But he didn’t want to spoil the game for Madhusree.

His legs almost folded as he hit the beach, but he caught himself and took a dozen more steps; just walking on dry land made him feel stronger. Then he crouched down and stood Madhusree on her feet before turning to sit facing the sea, his head lowered to help him catch his breath.

He was dizzy from the sudden end to his exertion, and his vision was marred with dark after-images. But Prabir was almost certain that he could make out a damp patch glistening on the sun-baked sand, one step beyond the water’s edge, evaporating before his eyes.

Madhusree declared calmly, ‘Want Ma.’

*

Prabir wasn’t allowed inside the butterfly hut.
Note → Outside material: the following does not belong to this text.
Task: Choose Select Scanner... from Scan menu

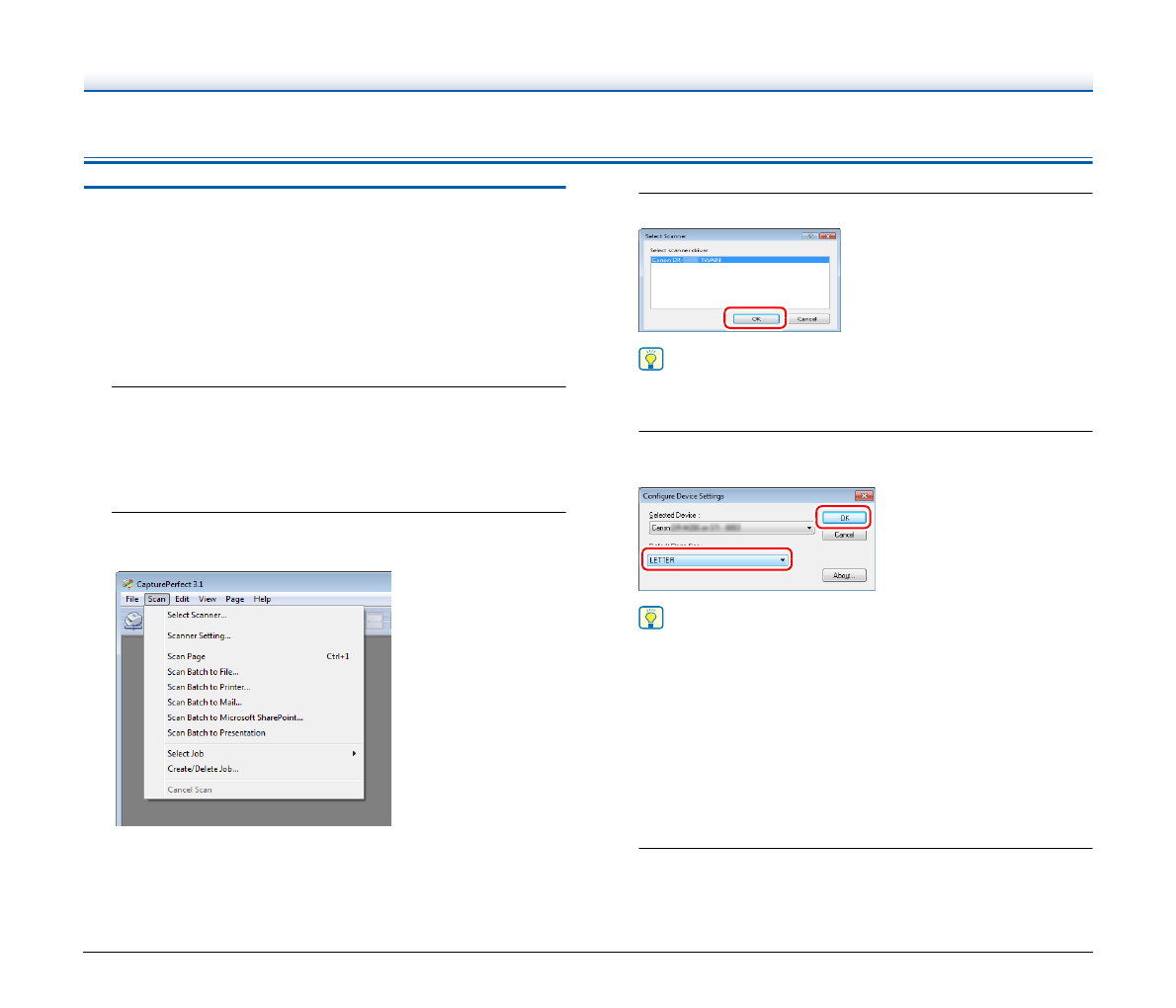Action: pos(197,615)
Because the malaria vaccine didn’t work for him, he’d had a pellet inserted beneath the skin of one arm that made him sweat mosquito repellent. The mere smell of the stuff probably wouldn’t harm the butterflies, but it could affect their behaviour, and any risk of serious contamination would be enough to invalidate all of his parents’ observations.

He put Madhusree down a few metres from the doorway, and she waddled towards the sound of her mother’s voice. Prabir listened as the voice rose in pitch. ‘Where have you been, my darling? Where have you been?’ Madhusree began to deliver an incoherent monologue about the water man. Prabir strained his ears long enough to check that he wasn’t being libelled, then went and sat on the bench outside his own hut. It was mid-morning, and the beach had grown uncomfortably hot, but most of the kampung would remain in shade until noon. Prabir could still remember the day they’d arrived, almost three years before, with half a dozen labourers from Kai Besar to help them clear away vegetation and assemble the pre-fabricated huts. He still wasn’t sure whether the men had been joking when they’d referred to the ring of six buildings with a word that meant ‘village’, but the term had stuck.